ENQUANTO se discute se 2010 será "anti-Lula" ou "pós-Lula", o próprio vai movendo, no jogo municipal de 2008, peças que lhe serão valiosas para interferir no xadrez de sua sucessão.
Tome-se o caso do Rio. À diferença da eleição paulistana, que segue um roteiro até agora linear sobre a guerra civil na nação demo-tucana, a carioca já está, graças ao Planalto, em seu terceiro script.
No primeiro, o governador amigo de Lula (Sérgio Cabral, do PMDB) e o prefeito inimigo de Lula (Cesar Maia, do DEM) teriam juntos um candidato. O presidente ficaria a ver navios. Estranho.
Na segunda versão, Cabral abandonou Cesar para lançar um de seus secretários, neopeemedebista oriundo do PSDB e da CPI dos Correios -justo aquela. A Lula caberia engolir o vira-casacas. Estranho também. O PSDB complementou o texto adotando um nome competitivo (Fernando Gabeira, do PV).
Agora, no "twist" mais espetacular da história, Lula convenceu Cabral a rifar seu candidato e colocar o PMDB a serviço do PT apoiando Alessandro Molon, jovem deputado estadual hoje no patamar de um dígito de intenções de voto.
De novo, mostra-se furada uma das teorias favoritas da crônica política, segundo a qual Lula, o bom pastor, passa a vida tentando moderar o apetite do PT em benefício das outras siglas do rebanho aliado.
Sem contar o apoio inercial dos candidatos do "bloquinho", o presidente ficou com dois palanques portentosos no Rio: o do senador Marcelo Crivella (PRB), líder nas pesquisas e depositário do expressivo voto evangélico local, e o de Molon, que será alimentado pelas máquinas federal e estadual e, para melhorar, é originário do movimento "Deus é Dez", vertente pop do catolicismo carismático.
De quebra, a reviravolta serviu para puxar os freios de Aécio Neves (PSDB) e Ciro Gomes (PSB). Com Cabral, Lula ganha uma terceira ferramenta multiuso para 2010.

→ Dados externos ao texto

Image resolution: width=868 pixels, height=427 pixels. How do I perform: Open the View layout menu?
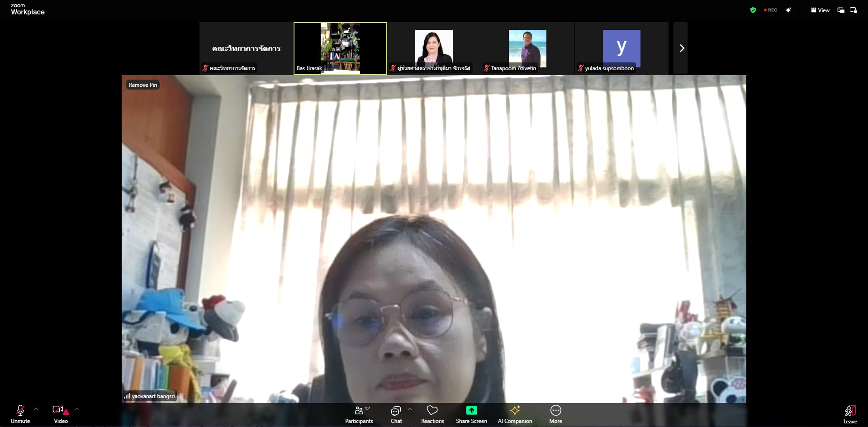[x=820, y=10]
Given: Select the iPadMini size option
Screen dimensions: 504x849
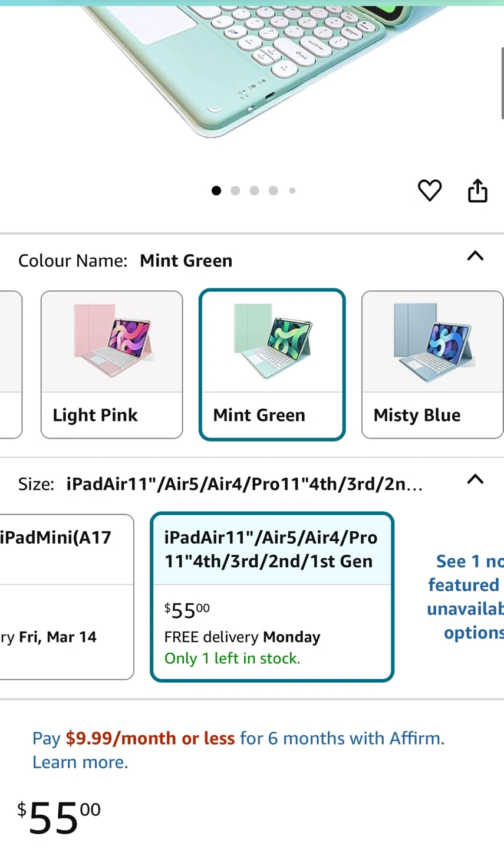Looking at the screenshot, I should click(x=66, y=596).
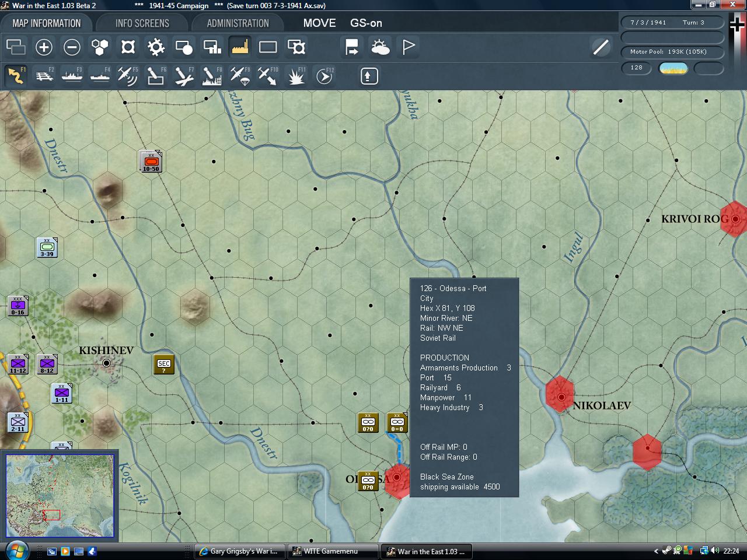Select Air Drop paratrooper mode (F9)
Viewport: 747px width, 560px height.
240,76
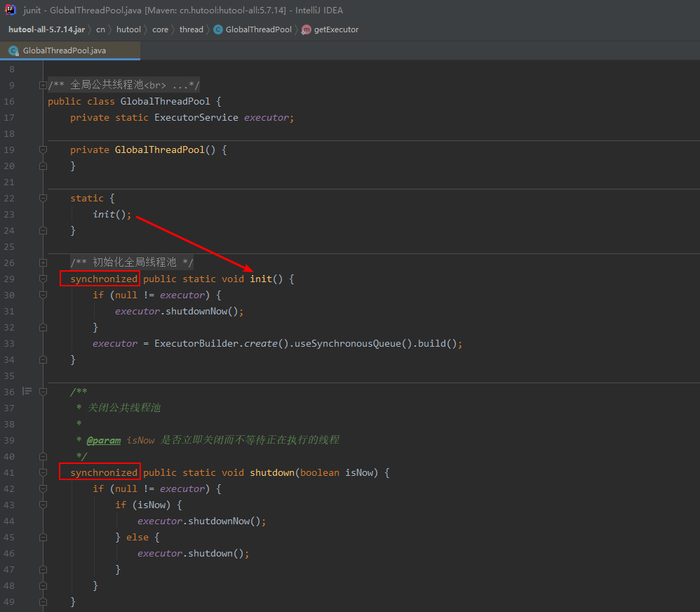Open hutool-all-5.7.14.jar breadcrumb item

click(46, 29)
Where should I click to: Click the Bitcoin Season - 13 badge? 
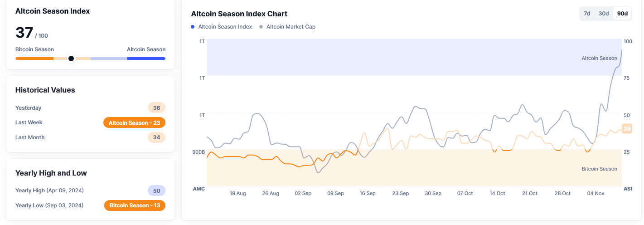point(135,205)
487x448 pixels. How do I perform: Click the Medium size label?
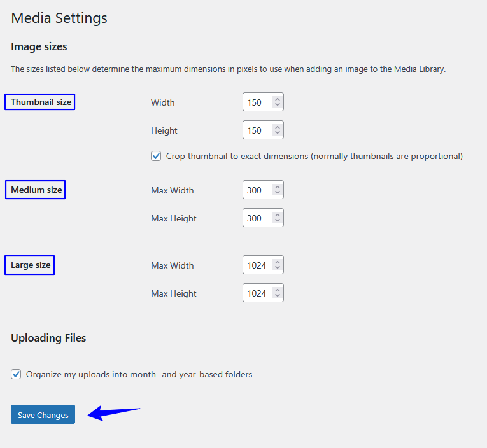click(x=36, y=190)
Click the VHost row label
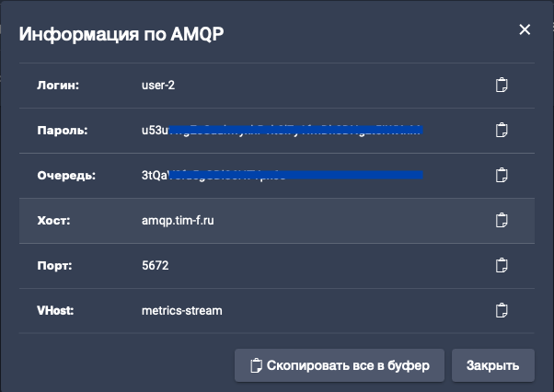This screenshot has height=392, width=554. 56,310
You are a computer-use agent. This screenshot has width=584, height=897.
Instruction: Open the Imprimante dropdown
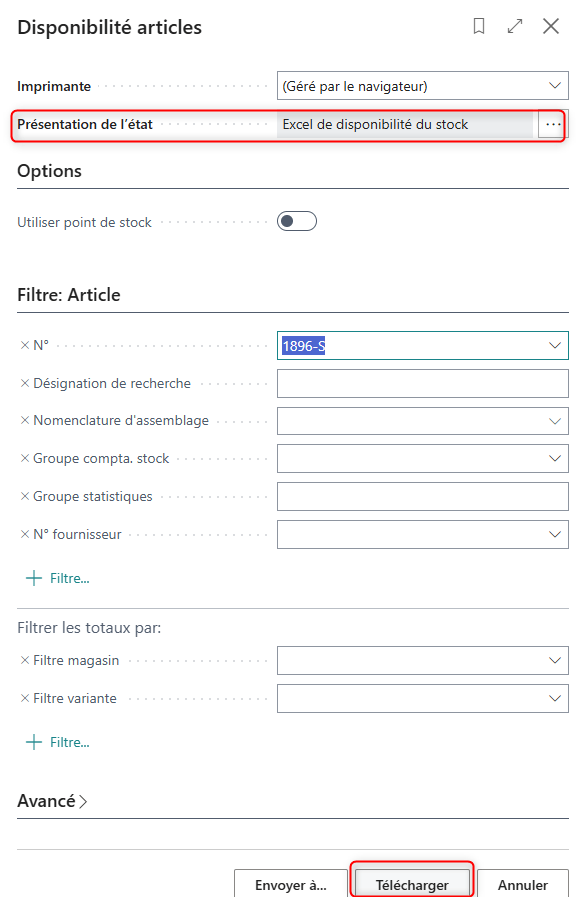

Para o governador de Minas, aliás, a semana reservou mensagem adicional: a coalizão com o PT em Belo Horizonte vai depender do "dedazo" do presidente, e não só dos petistas da capital mineira.
A idéia de Lula, vale lembrar, era usar o experimento transgênico de BH para enfraquecer José Serra -e não para fortalecer exageradamente Aécio ou dar a Ciro, padrinho do candidato que se pretende inventar ali, a impressão de que pode se virar sem Lula em 2010.
É claro que tudo pode dar errado no Rio. Talvez a cidade não seja tão benevolente a ponto de culpar apenas Cesar Maia pela tragédia da dengue. Talvez o eleitor não seja tão dócil quanto Sérgio Cabral -de quem logo, logo, Lula estará escolhendo até a cor da camisa. Mas o recado foi dado. "Pós-Lula", só em 2011. Ou talvez nem isso.